Pituitary adenylate cyclase-activating polypeptide (PACAP) has been shown to play an important role in the regulation of islet function. We investigated its effects in beta-cell-specific calmodulin-overexpressing diabetic (CaMTg) mice, in which we consider that apoptosis of beta cells is the primary defect leading to basal hyperglycaemia. CaMTg mice were treated with continuous s.c. infusions of PACAP from 2 to 4 weeks after birth, and were evaluated against littermate non-transgenic (nTg) and saline-treated CaMTg mice as to plasma glucose levels, insulin content, islet function and morphological features.

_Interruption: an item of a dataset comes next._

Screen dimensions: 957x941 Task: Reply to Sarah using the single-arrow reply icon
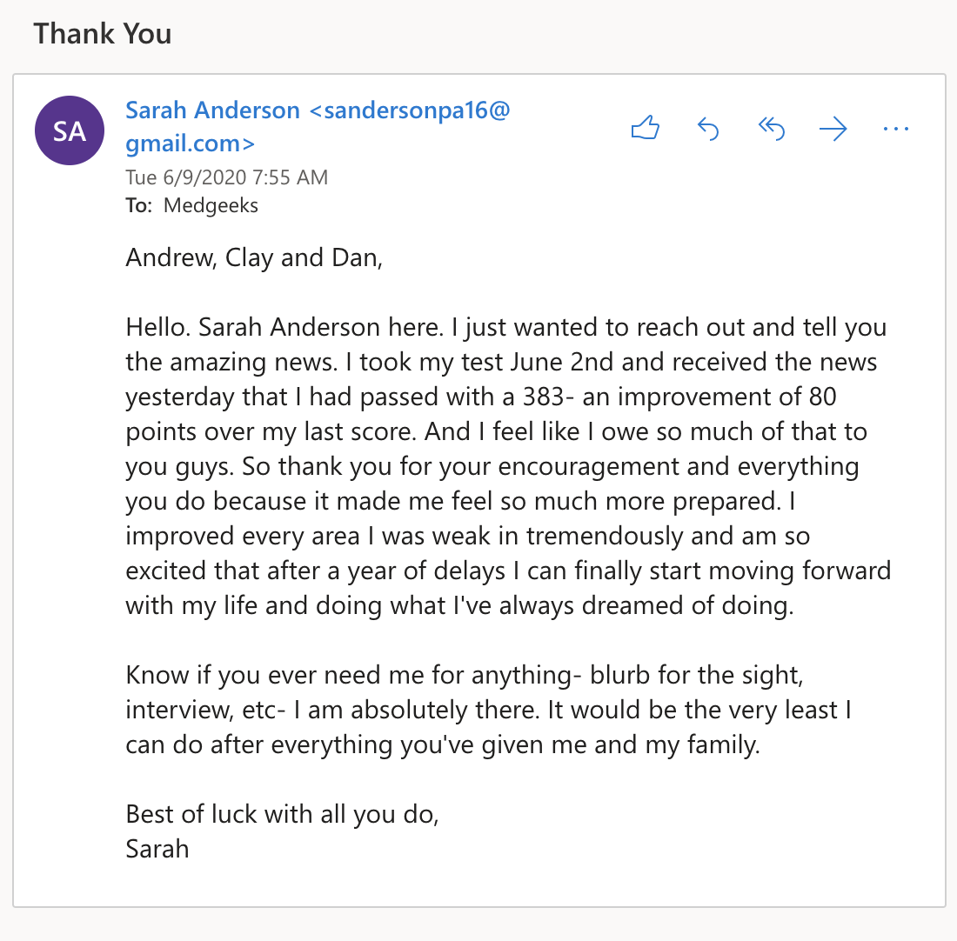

Remarkable and progressive hyperglycaemia was observed in CaMTg mice, and PACAP treatment blunted this elevation. Insulin secretion from isolated islets demonstrated an impaired response to glucose in CaMTg mice, and PACAP treatment did not cause any improvement. The total pancreatic insulin content in CaMTg mice decreased significantly to 19.1% of that in nTg mice. PACAP treatment of CaMTg mice increased the content to 158% of the value in saline-treated CaMTg mice. The insulin content in isolated islets from CaMTg mice also decreased to 15.9% of that in nTg mice, while PACAP treatment caused a doubling of the value. Immunohistochemical investigation revealed that the insulin-positive islet area was markedly smaller in CaMTg mice and that PACAP treatment significantly expanded the insulin-positive islet area. These findings indicate that PACAP treatment retards the onset of hyperglycaemia in CaMTg mice by maintaining beta-cell mass and PACAP treatment may potentially be a therapeutic measure for preventing beta-cell exhaustion during hyperglycaemia.